_Assigned task_
For the records that follow, please set down exactly the lines between the one holding "has width=1568, height=775." and the one holding "The image size is (576, 379).", inclusive, and only those.
********
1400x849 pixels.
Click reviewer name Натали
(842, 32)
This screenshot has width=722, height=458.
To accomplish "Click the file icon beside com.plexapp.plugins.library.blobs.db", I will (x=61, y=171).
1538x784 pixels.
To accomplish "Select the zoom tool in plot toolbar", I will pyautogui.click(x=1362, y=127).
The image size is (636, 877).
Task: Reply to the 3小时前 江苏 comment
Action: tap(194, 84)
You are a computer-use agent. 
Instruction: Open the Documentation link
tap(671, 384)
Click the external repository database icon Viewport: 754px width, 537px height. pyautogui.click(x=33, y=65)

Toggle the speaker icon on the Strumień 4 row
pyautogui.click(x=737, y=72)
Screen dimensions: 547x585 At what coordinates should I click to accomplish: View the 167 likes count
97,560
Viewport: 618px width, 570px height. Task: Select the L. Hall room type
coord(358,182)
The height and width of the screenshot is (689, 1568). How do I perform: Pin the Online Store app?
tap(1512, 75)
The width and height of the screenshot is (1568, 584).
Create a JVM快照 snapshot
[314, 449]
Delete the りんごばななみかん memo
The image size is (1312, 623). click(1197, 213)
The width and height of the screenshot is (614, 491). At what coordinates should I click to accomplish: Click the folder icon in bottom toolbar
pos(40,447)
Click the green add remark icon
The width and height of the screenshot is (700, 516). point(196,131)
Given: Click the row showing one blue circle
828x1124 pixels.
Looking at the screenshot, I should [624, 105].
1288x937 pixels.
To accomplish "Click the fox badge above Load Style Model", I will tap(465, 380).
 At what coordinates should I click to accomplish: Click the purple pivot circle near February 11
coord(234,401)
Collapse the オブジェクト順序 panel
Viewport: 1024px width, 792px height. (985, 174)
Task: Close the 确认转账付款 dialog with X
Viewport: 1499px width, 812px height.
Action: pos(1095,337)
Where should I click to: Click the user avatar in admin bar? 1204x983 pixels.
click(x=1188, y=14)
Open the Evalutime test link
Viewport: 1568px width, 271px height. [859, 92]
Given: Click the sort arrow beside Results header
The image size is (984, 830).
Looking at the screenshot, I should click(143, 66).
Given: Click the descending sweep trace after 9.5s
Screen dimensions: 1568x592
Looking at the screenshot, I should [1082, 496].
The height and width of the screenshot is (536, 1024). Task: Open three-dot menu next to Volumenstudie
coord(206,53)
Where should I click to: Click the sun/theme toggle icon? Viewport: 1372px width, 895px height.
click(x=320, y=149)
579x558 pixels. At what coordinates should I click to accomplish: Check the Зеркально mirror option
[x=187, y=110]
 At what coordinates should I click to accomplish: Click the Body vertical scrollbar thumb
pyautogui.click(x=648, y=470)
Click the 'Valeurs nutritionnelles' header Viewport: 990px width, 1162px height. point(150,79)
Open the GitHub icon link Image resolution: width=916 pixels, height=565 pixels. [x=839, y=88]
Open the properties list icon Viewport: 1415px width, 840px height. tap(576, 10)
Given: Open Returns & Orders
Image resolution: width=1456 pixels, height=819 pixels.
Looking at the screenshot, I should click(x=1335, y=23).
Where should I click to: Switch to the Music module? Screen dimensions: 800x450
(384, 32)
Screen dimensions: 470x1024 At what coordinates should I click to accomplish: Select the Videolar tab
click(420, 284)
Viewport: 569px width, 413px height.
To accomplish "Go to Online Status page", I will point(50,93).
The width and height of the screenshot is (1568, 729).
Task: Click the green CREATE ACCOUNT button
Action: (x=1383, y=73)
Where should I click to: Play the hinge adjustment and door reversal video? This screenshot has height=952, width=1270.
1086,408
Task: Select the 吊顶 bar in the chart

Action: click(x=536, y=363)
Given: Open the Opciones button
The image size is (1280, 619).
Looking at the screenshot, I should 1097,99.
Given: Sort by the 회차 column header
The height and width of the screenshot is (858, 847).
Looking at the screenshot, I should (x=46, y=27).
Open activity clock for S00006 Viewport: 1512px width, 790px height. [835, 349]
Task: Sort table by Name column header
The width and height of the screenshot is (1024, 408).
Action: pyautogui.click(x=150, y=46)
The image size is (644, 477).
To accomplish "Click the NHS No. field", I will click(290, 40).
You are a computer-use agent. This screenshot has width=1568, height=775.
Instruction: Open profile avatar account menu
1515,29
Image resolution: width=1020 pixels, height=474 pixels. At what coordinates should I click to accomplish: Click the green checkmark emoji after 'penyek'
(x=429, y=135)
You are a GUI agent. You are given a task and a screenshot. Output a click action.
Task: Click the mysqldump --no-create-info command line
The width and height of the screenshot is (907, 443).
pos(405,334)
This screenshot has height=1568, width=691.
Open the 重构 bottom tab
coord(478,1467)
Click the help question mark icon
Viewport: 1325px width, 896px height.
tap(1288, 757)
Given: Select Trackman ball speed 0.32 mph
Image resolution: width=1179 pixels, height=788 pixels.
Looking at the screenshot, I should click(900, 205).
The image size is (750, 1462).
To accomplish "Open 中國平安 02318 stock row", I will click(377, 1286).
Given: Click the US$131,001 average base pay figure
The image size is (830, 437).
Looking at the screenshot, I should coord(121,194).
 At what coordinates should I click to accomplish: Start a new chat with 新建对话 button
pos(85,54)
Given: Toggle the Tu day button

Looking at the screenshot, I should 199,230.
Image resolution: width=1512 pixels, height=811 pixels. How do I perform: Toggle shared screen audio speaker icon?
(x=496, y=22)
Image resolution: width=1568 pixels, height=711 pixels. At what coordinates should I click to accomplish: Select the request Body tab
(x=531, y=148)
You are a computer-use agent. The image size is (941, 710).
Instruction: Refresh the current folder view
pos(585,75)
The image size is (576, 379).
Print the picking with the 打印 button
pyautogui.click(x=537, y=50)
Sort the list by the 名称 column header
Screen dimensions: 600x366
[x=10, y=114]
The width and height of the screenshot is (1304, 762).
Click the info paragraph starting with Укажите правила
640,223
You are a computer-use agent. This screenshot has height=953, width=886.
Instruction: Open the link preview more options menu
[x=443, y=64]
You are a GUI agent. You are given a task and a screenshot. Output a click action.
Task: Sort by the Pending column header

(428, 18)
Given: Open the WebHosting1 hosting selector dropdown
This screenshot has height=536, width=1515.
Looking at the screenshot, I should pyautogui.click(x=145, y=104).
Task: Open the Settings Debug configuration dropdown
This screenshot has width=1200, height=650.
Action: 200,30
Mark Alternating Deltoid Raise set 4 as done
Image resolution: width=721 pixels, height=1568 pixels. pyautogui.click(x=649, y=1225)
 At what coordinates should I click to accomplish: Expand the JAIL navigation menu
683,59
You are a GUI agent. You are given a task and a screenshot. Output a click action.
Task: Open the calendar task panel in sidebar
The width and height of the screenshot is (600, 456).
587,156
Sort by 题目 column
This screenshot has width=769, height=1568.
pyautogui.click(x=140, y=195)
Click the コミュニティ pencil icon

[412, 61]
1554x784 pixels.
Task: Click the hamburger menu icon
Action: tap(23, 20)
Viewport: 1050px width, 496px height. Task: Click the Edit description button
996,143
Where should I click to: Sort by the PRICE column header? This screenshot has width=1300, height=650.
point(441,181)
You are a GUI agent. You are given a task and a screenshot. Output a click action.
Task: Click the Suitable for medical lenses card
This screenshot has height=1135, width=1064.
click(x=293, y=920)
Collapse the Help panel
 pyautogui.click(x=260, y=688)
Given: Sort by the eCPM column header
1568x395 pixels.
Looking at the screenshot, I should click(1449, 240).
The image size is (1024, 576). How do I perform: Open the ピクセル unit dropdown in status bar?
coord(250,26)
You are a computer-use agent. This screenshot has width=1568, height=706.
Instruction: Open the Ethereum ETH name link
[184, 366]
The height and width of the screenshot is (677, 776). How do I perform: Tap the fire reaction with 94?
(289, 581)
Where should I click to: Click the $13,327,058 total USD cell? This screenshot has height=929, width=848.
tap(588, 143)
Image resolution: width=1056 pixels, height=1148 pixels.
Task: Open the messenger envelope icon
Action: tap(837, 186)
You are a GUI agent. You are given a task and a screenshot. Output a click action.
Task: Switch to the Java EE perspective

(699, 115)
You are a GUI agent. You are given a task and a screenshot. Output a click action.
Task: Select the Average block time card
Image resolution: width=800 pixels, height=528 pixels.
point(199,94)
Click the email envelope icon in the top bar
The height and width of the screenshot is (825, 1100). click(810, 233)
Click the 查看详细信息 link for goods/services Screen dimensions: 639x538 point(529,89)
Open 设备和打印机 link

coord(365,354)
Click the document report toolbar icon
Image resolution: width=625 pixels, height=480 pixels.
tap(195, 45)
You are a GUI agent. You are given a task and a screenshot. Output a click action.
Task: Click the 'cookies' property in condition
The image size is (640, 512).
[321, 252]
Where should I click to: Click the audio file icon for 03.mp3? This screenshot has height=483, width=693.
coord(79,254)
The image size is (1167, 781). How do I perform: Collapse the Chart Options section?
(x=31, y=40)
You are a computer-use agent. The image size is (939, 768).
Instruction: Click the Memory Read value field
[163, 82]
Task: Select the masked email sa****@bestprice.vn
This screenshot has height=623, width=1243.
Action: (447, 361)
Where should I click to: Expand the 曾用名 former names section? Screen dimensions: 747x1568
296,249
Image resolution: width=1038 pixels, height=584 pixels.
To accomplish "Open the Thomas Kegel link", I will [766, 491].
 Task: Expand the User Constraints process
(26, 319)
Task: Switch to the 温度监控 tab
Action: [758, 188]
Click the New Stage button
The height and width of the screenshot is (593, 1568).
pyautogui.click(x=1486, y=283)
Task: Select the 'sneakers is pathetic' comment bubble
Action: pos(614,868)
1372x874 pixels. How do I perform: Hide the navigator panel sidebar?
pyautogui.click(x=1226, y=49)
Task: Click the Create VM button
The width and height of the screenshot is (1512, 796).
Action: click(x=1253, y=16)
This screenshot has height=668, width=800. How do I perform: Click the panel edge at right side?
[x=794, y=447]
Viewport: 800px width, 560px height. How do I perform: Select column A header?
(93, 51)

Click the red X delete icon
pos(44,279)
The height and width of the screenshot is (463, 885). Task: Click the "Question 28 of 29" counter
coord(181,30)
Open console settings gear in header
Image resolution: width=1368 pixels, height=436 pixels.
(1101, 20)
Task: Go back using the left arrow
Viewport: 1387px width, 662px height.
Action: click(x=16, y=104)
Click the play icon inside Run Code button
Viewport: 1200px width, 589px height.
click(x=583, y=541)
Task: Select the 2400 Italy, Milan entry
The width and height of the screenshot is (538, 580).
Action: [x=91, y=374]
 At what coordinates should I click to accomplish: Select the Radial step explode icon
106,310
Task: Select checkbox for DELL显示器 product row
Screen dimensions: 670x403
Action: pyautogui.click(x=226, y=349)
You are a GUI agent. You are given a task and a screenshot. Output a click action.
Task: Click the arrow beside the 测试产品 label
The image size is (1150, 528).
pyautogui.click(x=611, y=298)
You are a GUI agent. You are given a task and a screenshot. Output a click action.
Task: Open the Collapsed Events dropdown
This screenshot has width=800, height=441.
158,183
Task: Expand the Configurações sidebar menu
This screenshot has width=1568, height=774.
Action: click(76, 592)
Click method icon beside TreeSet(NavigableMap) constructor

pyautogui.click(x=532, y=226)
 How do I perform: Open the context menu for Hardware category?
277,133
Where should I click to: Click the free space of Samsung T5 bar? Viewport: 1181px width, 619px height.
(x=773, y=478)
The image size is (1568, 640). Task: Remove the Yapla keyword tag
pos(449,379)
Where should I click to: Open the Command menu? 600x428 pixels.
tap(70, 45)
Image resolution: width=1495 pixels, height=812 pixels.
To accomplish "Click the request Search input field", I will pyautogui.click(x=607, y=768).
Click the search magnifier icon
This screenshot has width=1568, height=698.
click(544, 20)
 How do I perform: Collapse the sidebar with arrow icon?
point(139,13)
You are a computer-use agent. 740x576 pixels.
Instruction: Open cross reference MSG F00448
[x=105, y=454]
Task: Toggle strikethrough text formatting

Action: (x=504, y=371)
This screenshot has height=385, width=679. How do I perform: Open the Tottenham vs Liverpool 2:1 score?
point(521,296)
********
_Answer for this exercise_
You are a computer-use agent. This screenshot has width=1568, height=775.
Instruction: Open profile avatar account menu
1515,29
Image resolution: width=1020 pixels, height=474 pixels. At what coordinates should I click to accomplish: Click the green checkmark emoji after 'penyek'
(x=429, y=135)
You are a GUI agent. You are given a task and a screenshot. Output a click action.
Task: Click the mysqldump --no-create-info command line
The width and height of the screenshot is (907, 443).
pos(405,334)
This screenshot has height=1568, width=691.
Open the 重构 bottom tab
coord(478,1467)
Click the help question mark icon
Viewport: 1325px width, 896px height.
tap(1288, 757)
Given: Select Trackman ball speed 0.32 mph
Image resolution: width=1179 pixels, height=788 pixels.
Looking at the screenshot, I should click(900, 205).
The image size is (750, 1462).
To accomplish "Open 中國平安 02318 stock row", I will click(377, 1286).
Given: Click the US$131,001 average base pay figure
The image size is (830, 437).
Looking at the screenshot, I should coord(121,194).
 At what coordinates should I click to accomplish: Start a new chat with 新建对话 button
pos(85,54)
Given: Toggle the Tu day button

Looking at the screenshot, I should 199,230.
Image resolution: width=1512 pixels, height=811 pixels. How do I perform: Toggle shared screen audio speaker icon?
(x=496, y=22)
Image resolution: width=1568 pixels, height=711 pixels. At what coordinates should I click to accomplish: Select the request Body tab
(x=531, y=148)
You are a computer-use agent. The image size is (941, 710).
Instruction: Refresh the current folder view
pos(585,75)
The image size is (576, 379).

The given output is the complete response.